▸ **ACTIVITY**
Take each line of the entries below that contains "panel" and copy it.

▸ **MATERIALS PROVIDED**
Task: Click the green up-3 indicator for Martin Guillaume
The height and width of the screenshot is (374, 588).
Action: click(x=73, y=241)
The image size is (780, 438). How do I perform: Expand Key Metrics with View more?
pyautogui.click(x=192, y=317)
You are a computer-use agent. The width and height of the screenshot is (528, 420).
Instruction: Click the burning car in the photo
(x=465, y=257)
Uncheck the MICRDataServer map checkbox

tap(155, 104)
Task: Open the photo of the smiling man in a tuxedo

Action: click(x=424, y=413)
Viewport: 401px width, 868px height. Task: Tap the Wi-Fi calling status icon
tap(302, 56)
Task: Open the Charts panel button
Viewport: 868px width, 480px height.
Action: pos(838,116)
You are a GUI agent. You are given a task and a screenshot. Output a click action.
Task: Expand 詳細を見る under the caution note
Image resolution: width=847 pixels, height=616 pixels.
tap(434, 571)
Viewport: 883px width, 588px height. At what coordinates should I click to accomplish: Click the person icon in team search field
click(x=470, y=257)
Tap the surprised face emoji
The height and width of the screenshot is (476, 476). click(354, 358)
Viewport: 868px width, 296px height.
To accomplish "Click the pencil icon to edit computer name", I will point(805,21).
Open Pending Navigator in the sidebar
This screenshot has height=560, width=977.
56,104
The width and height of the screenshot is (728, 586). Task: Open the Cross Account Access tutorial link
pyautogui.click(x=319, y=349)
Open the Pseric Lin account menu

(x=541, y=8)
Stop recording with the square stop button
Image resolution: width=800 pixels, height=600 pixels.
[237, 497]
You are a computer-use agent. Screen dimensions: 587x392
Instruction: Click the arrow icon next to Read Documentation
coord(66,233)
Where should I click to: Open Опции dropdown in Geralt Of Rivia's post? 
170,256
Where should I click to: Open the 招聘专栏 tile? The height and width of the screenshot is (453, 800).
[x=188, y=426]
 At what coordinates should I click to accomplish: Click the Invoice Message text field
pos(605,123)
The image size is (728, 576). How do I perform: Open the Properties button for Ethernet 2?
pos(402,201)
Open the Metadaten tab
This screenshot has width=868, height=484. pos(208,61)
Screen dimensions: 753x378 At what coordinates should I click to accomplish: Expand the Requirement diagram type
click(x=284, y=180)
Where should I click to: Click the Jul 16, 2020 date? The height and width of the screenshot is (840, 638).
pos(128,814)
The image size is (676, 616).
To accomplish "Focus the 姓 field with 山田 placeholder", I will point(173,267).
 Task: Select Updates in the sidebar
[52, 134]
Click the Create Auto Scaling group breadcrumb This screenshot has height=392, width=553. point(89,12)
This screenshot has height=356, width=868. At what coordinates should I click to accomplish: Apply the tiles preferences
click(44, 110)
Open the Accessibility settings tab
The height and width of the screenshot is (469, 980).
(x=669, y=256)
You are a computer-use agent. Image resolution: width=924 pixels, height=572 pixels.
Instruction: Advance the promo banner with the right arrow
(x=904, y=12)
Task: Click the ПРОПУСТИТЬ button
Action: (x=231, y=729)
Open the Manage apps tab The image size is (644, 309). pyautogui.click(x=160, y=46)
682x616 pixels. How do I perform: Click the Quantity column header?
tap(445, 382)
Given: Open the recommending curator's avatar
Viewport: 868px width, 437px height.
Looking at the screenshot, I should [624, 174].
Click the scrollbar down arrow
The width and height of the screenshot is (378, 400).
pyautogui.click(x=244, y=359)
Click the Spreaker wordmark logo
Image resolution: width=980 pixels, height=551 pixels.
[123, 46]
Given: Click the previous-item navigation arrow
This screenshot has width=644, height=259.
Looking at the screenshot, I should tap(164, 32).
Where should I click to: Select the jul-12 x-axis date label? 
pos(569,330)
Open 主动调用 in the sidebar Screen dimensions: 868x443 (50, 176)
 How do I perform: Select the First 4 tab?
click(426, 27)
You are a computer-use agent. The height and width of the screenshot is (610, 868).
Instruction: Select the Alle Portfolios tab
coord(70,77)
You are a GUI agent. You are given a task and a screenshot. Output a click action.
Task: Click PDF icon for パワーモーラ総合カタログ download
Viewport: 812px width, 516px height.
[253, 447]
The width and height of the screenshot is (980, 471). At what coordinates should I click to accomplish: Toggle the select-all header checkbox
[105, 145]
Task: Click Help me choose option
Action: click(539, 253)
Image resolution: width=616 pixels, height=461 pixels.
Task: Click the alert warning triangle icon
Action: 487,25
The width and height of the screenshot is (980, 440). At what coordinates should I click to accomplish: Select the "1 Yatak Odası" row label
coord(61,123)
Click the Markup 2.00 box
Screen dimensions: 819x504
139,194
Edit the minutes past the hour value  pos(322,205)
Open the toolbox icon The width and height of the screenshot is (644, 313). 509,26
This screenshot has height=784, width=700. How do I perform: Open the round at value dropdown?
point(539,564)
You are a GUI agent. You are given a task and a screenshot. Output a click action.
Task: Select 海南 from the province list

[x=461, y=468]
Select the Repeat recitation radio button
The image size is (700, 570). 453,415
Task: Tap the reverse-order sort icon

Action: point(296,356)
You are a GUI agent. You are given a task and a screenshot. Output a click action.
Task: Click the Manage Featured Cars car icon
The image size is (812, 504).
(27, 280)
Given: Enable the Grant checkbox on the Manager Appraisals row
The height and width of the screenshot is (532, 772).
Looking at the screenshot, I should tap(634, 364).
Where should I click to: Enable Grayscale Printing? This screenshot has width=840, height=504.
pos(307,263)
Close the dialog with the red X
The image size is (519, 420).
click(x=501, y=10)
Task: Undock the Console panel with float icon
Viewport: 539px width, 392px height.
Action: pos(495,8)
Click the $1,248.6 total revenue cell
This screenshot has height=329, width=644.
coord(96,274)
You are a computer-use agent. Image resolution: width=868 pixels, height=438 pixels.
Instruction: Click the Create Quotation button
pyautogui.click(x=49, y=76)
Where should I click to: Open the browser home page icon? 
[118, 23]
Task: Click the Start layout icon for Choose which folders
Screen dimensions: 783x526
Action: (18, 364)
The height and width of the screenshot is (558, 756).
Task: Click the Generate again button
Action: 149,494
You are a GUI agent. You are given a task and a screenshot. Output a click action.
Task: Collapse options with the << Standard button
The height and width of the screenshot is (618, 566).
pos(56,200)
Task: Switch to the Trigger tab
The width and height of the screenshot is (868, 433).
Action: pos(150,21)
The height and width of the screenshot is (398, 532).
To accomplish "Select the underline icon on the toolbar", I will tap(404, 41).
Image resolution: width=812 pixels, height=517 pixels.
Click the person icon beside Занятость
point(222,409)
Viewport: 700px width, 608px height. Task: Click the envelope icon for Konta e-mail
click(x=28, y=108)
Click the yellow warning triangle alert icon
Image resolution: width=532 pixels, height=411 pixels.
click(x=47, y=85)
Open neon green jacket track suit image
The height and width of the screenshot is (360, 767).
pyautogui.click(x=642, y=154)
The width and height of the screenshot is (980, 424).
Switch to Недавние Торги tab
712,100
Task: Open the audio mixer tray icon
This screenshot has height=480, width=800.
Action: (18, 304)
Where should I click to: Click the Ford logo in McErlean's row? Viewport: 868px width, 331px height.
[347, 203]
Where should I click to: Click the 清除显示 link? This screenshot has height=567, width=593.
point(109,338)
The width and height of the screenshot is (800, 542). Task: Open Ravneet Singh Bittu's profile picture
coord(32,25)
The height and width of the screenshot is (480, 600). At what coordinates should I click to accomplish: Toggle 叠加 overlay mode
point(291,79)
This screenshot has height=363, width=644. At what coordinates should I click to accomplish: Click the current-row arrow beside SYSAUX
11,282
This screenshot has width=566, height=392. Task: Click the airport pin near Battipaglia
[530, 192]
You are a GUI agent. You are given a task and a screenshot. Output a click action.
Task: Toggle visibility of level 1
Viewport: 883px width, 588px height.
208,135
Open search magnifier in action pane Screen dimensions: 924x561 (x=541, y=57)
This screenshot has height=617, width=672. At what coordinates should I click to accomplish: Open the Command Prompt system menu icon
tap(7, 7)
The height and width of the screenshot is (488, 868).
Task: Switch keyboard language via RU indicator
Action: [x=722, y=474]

▸ **SOLUTION BELOW**
Task: Open the Charts panel button
Task: Undock the Console panel with float icon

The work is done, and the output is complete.